Yes. Yes, by 2 means: first is that I think authorities here are sensitive to and listening to feedback that we receive from the FDA. I mean, they have no obligation and they are absolutely independent, but we cannot ignore that the feedback of the FDA will share it with them and has a positive impact. Two, as you remember, we are going to submit this one Phase III -- have them to submit with one Phase III. And in case they feel that they need additional supportive data, we would be in a position to say, well, we have a U.S. study, which is already starting. By that time, we could have additional data. So I think that it's helped us to indeed optimize the process in Europe by knowing and starting our clinical trial in the United States.

Got it. And then maybe if I can have a question on 022. The data at your end, will that data have -- or will that include the 36-week data, which is I think typically what FDA looks at from a registration standpoint, or what probably gives you some confidence in designing a Phase III study? And I guess, what should we expect on that endpoint from the Phase II trial? What would be a good result?

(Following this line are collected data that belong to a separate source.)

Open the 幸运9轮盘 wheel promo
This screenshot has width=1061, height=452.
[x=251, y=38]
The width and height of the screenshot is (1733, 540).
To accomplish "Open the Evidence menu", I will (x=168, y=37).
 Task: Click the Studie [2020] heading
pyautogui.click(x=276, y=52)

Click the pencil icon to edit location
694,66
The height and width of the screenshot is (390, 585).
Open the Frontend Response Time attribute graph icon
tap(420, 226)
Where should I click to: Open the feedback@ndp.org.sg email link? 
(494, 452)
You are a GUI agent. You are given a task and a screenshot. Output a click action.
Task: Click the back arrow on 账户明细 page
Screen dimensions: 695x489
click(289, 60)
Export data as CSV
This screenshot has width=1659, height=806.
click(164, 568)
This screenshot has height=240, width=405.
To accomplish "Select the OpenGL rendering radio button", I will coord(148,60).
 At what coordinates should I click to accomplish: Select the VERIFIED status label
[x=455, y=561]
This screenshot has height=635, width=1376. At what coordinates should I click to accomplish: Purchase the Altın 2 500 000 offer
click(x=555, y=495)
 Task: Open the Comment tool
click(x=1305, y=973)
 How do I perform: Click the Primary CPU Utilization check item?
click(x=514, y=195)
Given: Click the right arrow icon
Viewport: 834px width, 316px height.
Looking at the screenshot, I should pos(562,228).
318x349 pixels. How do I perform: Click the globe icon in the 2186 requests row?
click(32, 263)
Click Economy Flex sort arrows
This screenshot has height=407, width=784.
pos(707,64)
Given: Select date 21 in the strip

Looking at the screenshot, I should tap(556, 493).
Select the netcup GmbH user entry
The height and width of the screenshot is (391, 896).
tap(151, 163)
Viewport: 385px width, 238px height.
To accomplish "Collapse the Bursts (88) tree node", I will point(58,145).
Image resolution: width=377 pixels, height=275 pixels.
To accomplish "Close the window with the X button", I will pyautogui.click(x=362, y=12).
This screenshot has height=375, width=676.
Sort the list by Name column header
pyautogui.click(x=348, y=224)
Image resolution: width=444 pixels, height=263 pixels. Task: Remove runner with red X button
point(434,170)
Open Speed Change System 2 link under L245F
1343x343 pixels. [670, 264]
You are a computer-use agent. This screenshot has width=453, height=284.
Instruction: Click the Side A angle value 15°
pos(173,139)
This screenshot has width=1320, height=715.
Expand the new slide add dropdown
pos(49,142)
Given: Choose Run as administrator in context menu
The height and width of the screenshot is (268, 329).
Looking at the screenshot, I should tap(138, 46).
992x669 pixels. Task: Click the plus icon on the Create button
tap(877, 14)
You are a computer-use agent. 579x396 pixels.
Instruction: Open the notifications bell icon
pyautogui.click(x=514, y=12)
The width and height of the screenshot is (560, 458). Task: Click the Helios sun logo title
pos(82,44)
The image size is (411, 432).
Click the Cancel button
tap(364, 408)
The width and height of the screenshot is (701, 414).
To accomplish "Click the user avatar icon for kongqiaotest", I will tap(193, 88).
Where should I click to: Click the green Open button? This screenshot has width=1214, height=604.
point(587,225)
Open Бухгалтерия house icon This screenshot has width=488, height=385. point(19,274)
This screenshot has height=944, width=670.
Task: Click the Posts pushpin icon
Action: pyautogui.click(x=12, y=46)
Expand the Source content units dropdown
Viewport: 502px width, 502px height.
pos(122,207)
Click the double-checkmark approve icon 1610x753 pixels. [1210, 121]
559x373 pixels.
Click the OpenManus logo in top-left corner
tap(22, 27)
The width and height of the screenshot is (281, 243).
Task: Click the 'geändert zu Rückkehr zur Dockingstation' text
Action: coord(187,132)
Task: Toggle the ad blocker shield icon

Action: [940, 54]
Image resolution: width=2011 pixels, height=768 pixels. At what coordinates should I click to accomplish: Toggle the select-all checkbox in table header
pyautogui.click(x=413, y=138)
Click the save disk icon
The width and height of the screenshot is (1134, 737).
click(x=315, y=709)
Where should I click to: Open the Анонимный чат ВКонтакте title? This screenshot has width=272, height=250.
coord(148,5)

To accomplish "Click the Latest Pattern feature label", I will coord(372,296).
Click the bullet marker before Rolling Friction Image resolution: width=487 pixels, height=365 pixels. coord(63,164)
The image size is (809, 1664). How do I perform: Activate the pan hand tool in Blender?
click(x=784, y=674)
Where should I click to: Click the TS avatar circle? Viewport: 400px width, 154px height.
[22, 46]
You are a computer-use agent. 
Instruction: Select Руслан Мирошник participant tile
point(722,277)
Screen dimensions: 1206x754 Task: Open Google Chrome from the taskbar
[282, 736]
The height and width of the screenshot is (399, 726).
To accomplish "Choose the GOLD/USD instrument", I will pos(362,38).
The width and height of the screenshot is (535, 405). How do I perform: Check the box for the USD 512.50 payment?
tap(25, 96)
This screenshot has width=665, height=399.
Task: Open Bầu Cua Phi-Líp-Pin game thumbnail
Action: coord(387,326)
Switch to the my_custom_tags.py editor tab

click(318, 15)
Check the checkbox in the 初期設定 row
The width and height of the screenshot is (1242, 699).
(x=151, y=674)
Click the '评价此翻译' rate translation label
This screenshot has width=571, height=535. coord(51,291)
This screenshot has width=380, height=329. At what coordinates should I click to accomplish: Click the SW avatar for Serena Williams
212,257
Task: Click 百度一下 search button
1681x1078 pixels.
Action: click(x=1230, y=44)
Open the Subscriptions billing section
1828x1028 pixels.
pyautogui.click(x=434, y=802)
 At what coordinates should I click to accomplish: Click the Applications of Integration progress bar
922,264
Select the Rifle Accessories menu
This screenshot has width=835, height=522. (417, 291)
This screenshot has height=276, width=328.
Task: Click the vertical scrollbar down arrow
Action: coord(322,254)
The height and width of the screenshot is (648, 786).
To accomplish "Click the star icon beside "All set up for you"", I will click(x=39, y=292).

Yes, yes. This is a Phase IIa because it's a high dose versus placebo, and therefore, we expect to conduct afterwards a Phase IIb with a dose finding. What we expect for that trial is that we see a difference in terms of patient not delivering at day 7 after initiation of treatment. So that's the focus. But obviously, we will record day 14 and timing of delivery, and we will follow up the neonatal. All the information will be available. By the end of the year, we will have, if I remember well, day 14 data, not the completion of pregnancies.

Thank you. And I'm showing no further questions at this time. I'd like to hand the call back to Ernest Loumaye for any closing remarks.

So time to thank you, everyone, for taking the time to join ObsEva Fourth Quarter 2017 Update Call. As you have seen, we are pleased with our progress to date and are focused on providing potential best-in-class therapeutic alternatives across a range of women's health disease and fertility conditions. We really appreciate your support and look forward to updating you on our progress again next quarter.

As always, don't hesitate to reach out to Tim Adams or Mario Corso for any follow-up questions. And this concludes our call. Thank you.

Ladies and gentlemen, thank you for participating in today's conference. That does conclude today's program. You may all disconnect. Everyone, have a great day.